● WHAT TO DO: Up to and including the line that contains "You are a computer-use agent.", repeat the entries below exactly from the first line on. Do not carry over any pictures.

==== RECORD SET ====

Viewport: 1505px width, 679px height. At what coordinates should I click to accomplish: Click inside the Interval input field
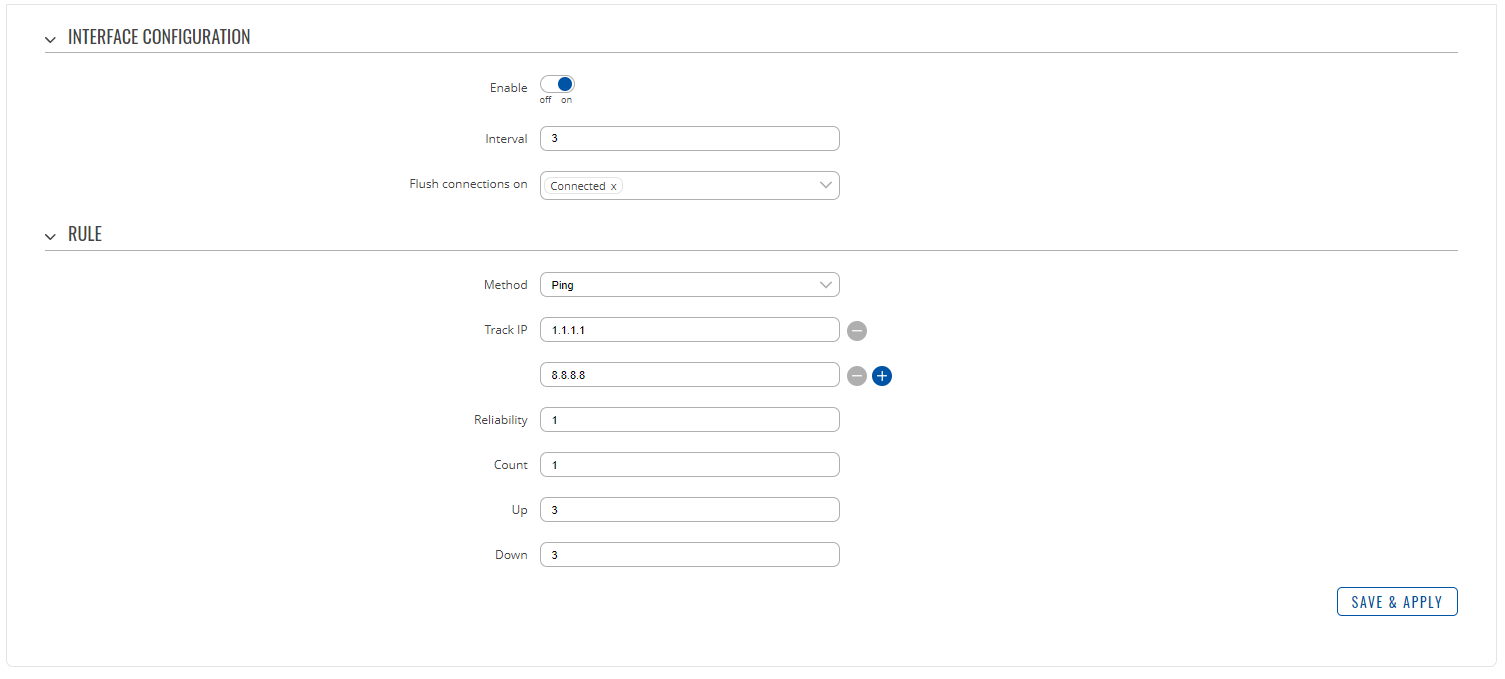click(x=690, y=138)
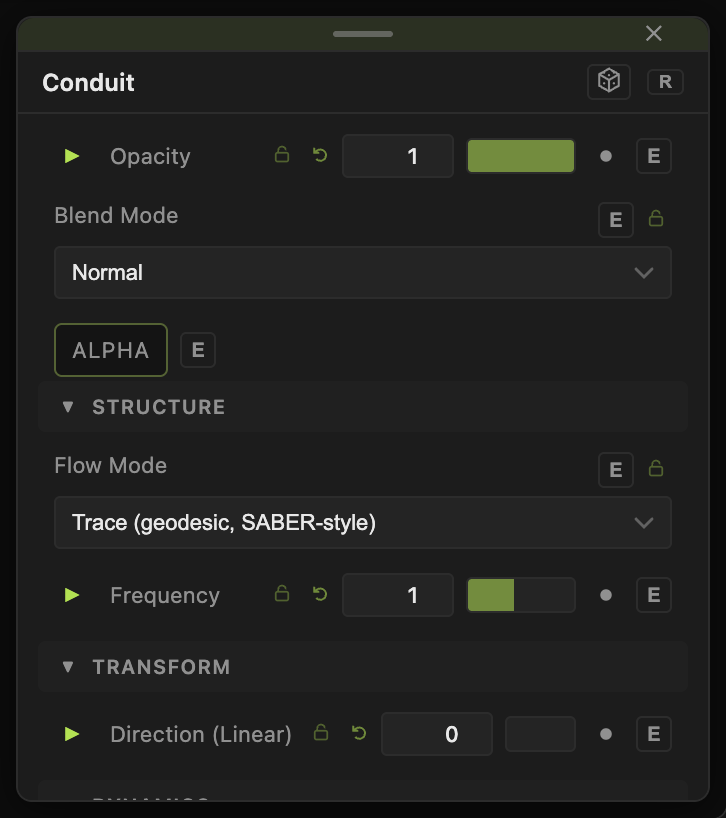Toggle the ALPHA button
Viewport: 726px width, 818px height.
pos(111,350)
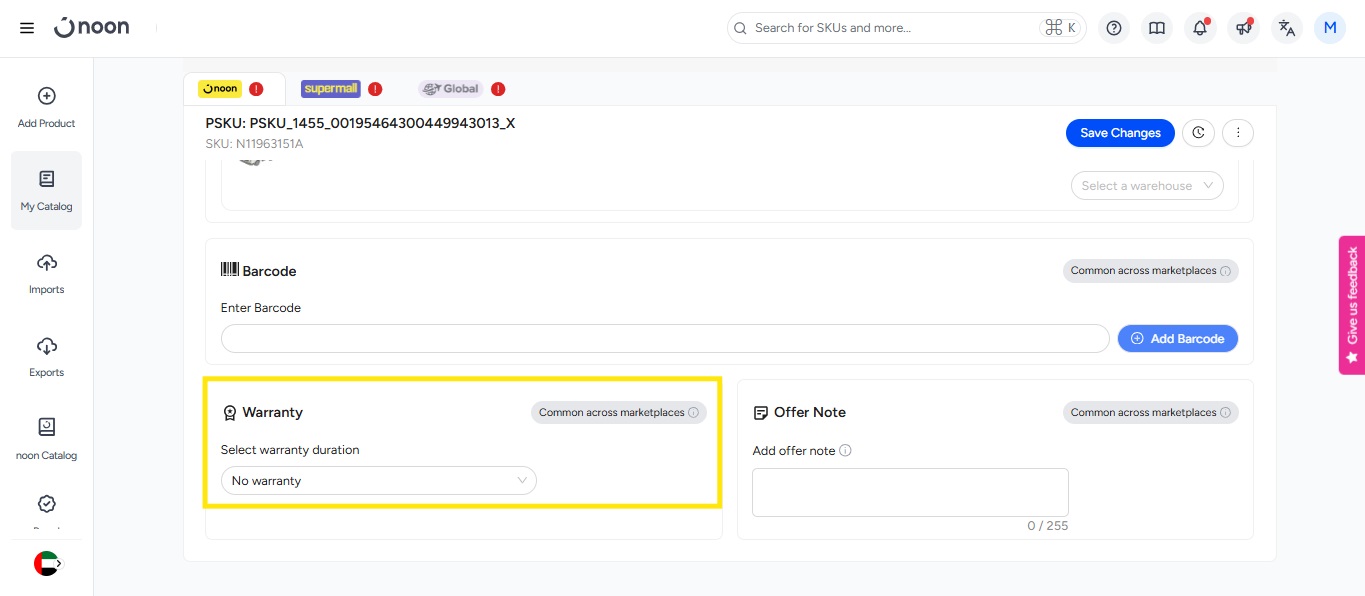Expand the UAE country flag selector

point(47,564)
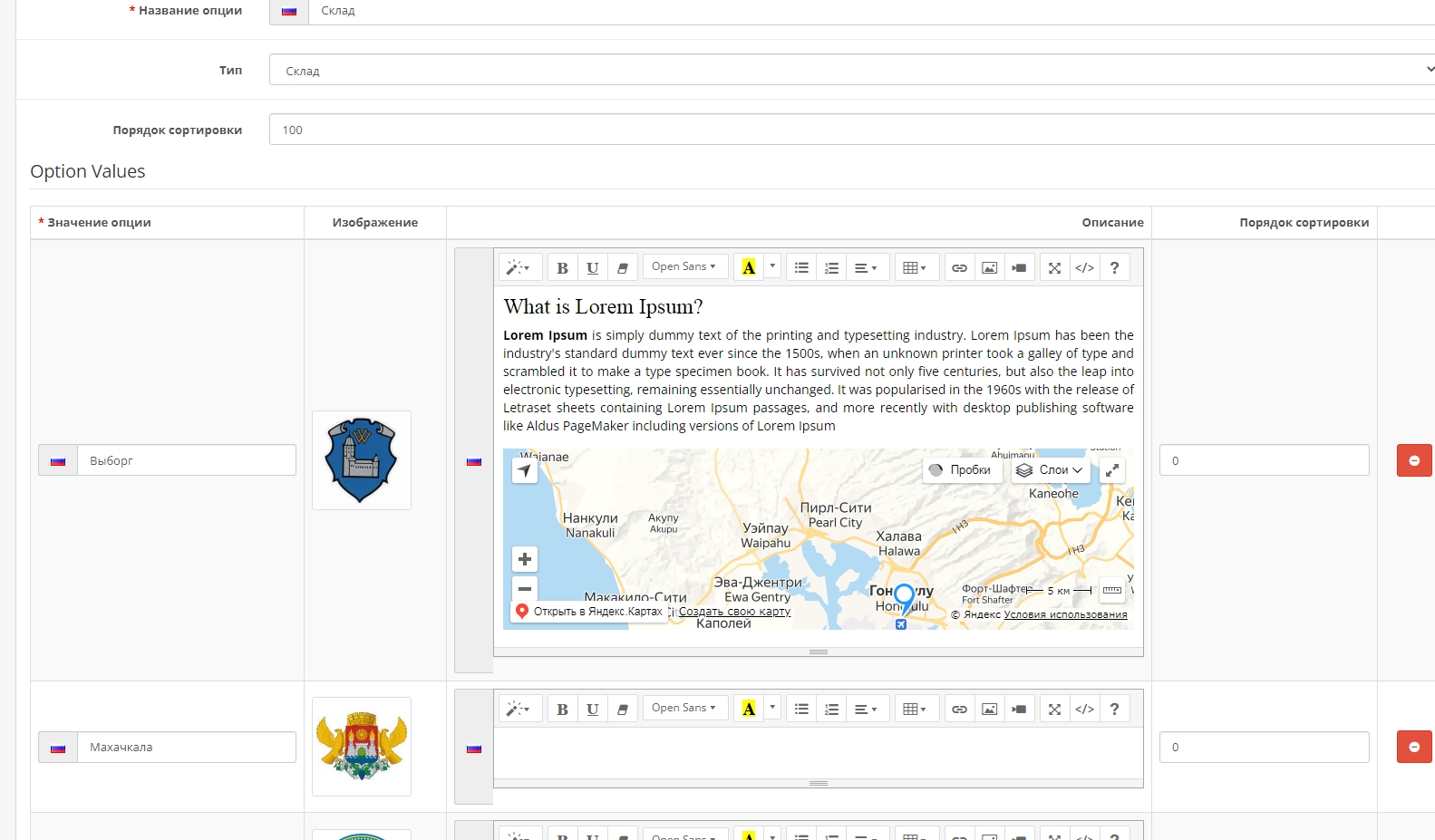Viewport: 1435px width, 840px height.
Task: Enable geolocation arrow on the map
Action: click(525, 470)
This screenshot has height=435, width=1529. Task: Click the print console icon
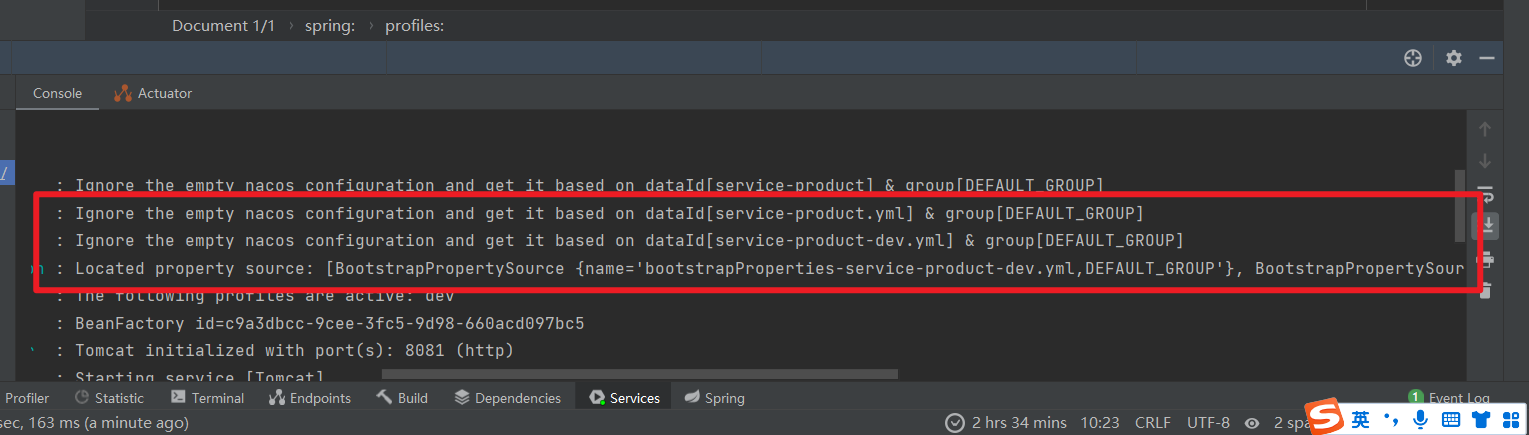tap(1485, 260)
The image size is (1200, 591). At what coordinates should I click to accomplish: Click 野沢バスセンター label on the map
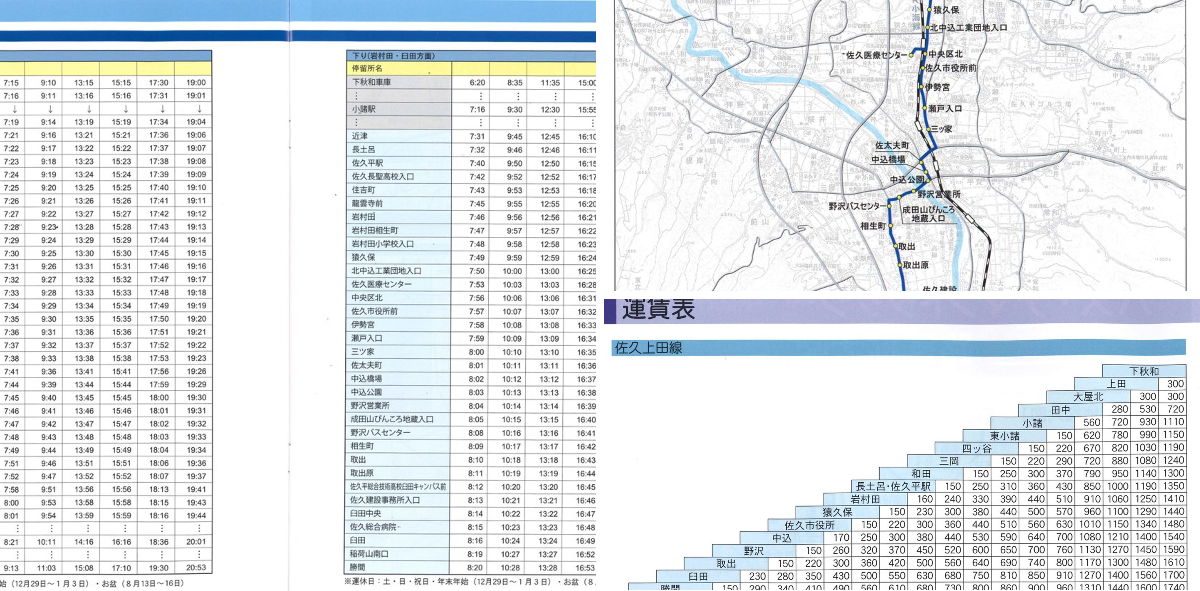tap(857, 206)
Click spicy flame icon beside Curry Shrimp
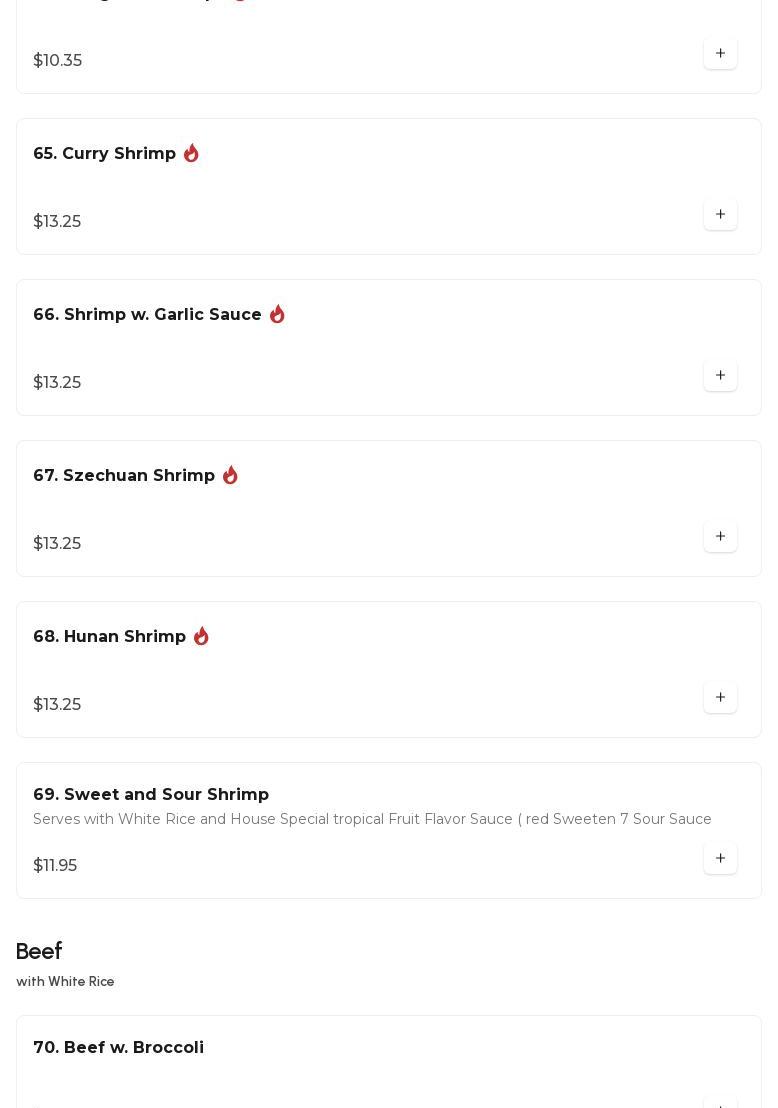Viewport: 778px width, 1108px height. coord(191,153)
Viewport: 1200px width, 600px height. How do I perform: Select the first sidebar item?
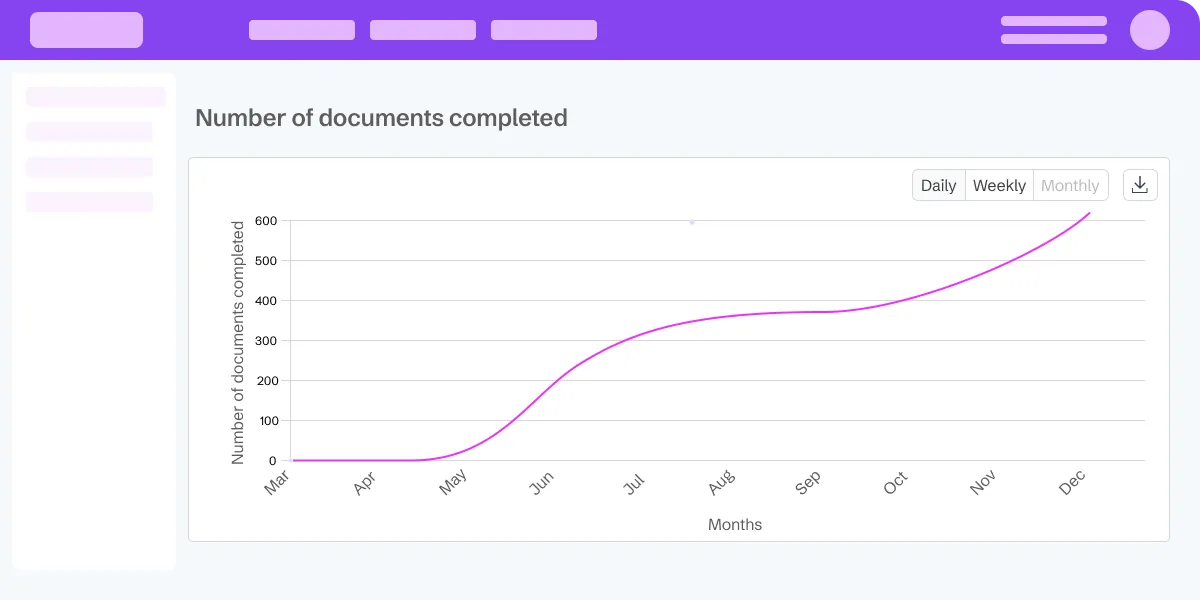96,97
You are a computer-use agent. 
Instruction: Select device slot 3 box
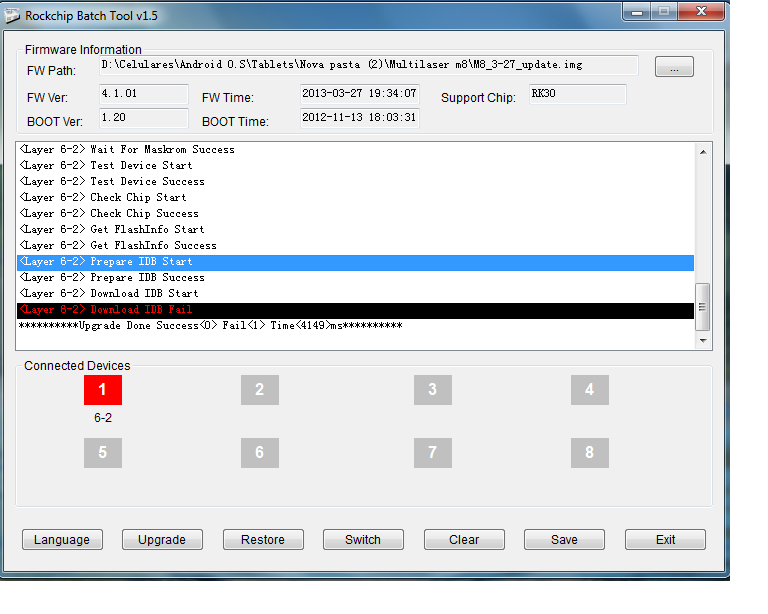432,390
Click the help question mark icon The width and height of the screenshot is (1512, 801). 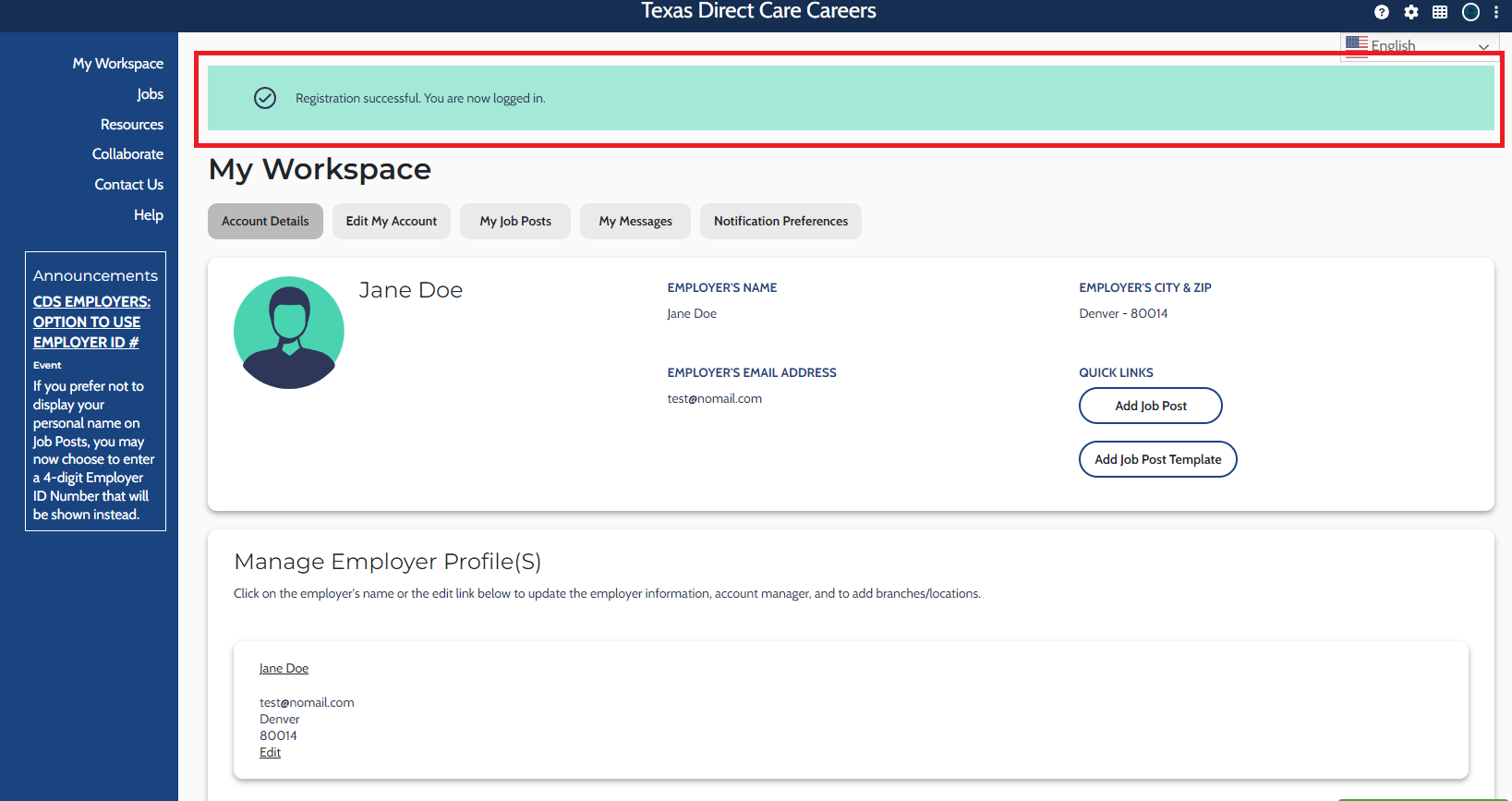(1381, 12)
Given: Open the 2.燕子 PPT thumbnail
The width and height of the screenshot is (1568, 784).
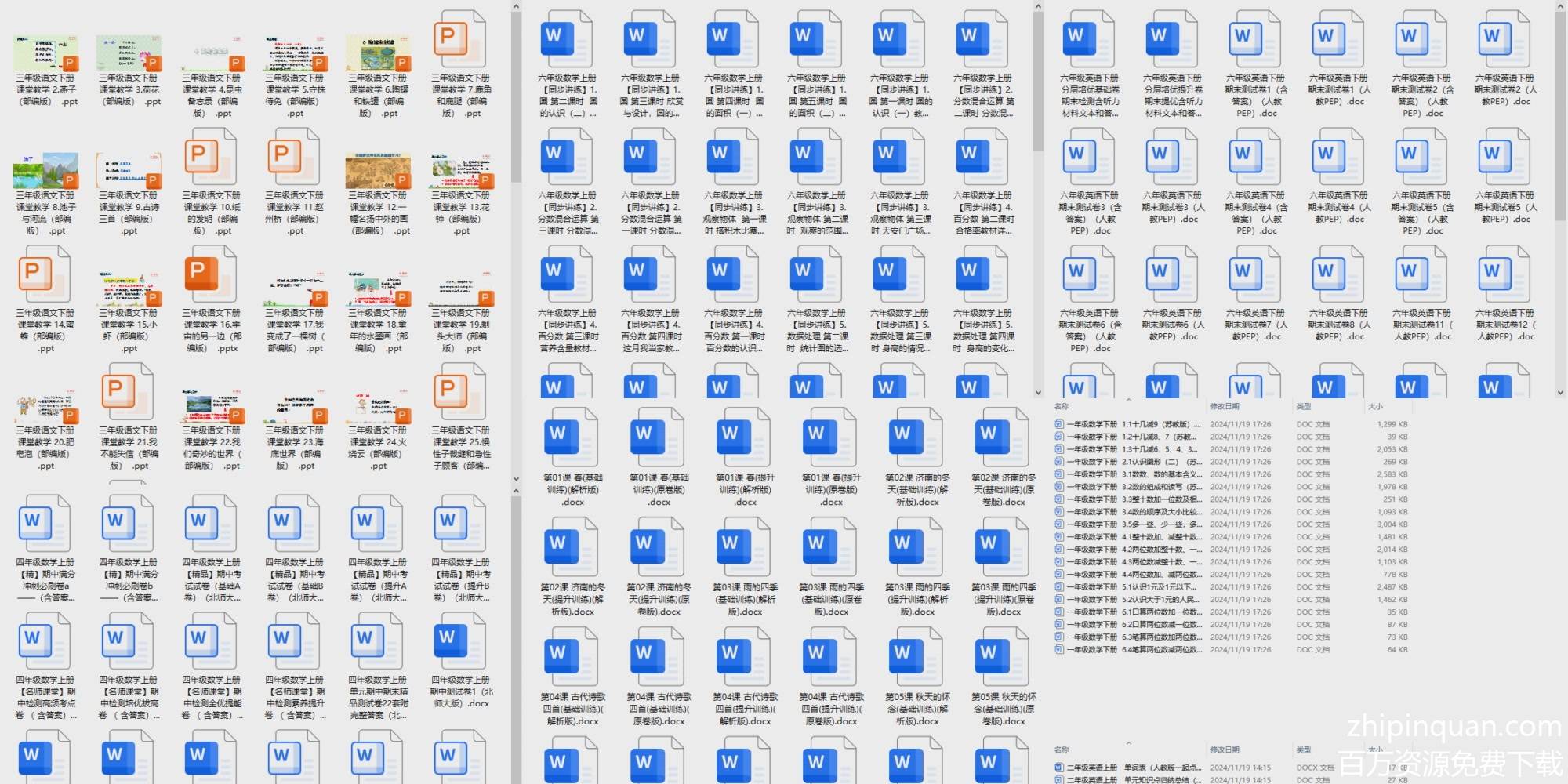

====

● RESPONSE BELOW:
Viewport: 1505px width, 679px height. At what coordinates should I click to accomplish: Click inside the Interval input field
click(x=690, y=138)
Toggle the ALPHA button
Viewport: 726px width, 818px height.
pos(111,350)
Expand the UAE country flag selector

point(47,564)
Viewport: 1435px width, 840px height.
Task: Enable geolocation arrow on the map
Action: click(525, 470)
This screenshot has height=435, width=1529. Task: Click the print console icon
tap(1485, 260)
The image size is (1200, 591). At what coordinates should I click to accomplish: Click 野沢バスセンター label on the map
tap(857, 206)
Click spicy flame icon beside Curry Shrimp
Viewport: 778px width, 1108px height. coord(191,153)
Viewport: 1200px width, 600px height. How do I perform: Select the first sidebar item?
96,97
You are a computer-use agent. 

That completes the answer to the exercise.